To find the derivative of ( f(x) = \tan(3^x) ) at the point where it has a zero in the interval [0, 1.4], we need to find the derivative of ( f(x) ) and then evaluate it at the zero.

First, find the derivative ( f'(x) ):

[ f'(x) = \frac{d}{dx} \tan(3^x) ]

Using the chain rule for differentiation, the derivative is:

[ f'(x) = \sec^2(3^x) \cdot 3^x \ln(3) ]

Now, to find the zero of ( f(x) ) in the interval [0, 1.4], we need to solve:

[ \tan(3^x) = 0 ]

This occurs when ( 3^x ) is an odd multiple of ( \frac{\pi}{2} ). Since ( \pi ) is approximately 3.14159, an odd multiple of ( \frac{\pi}{2} ) will be ( \frac{\pi}{2} ), ( \frac{3\pi}{2} ), etc.

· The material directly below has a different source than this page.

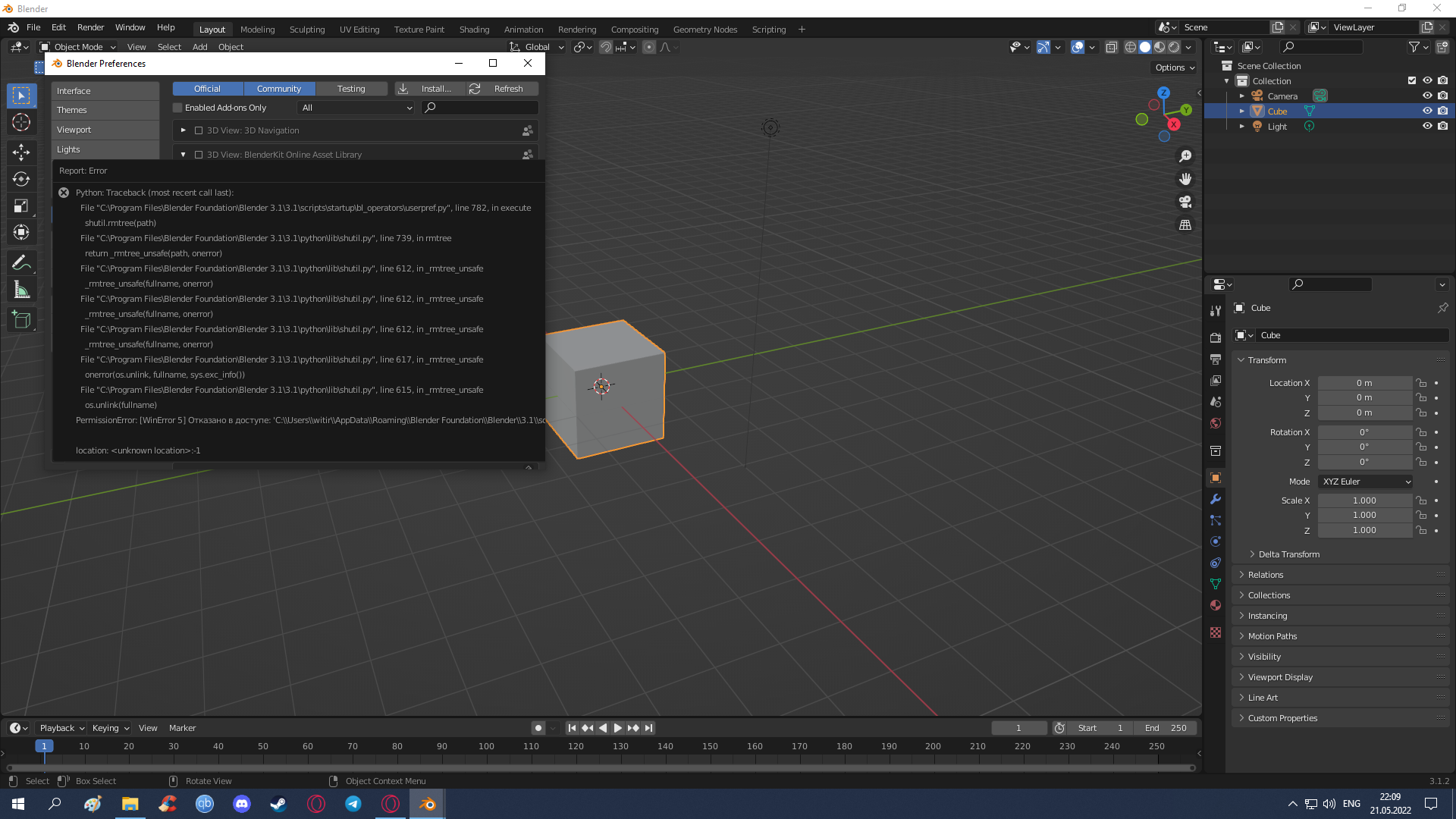Click the Install button in Preferences

tap(430, 89)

Let's solve for ( x ) using ( 3^x = \frac{\pi}{2} ):

[ x = \log_3\left(\frac{\pi}{2}\right) ]

Evaluate ( f'(x) ) at this ( x ):

[ f'\left(\log_3\left(\frac{\pi}{2}\right)\right) = \sec^2\left(\frac{\pi}{2}\right) \cdot \frac{\pi}{2} \ln(3) ]

[ \sec^2\left(\frac{\pi}{2}\right) = 1 ] because ( \sec(x) ) is the reciprocal of ( \cos(x) ) and ( \cos\left(\frac{\pi}{2}\right) = 0 ).

Thus, the derivative ( f'(x) ) at the point where ( f(x) ) has a zero in the interval [0, 1.4] is:

[ f'\left(\log_3\left(\frac{\pi}{2}\right)\right) = \frac{\pi}{2} \ln(3) ]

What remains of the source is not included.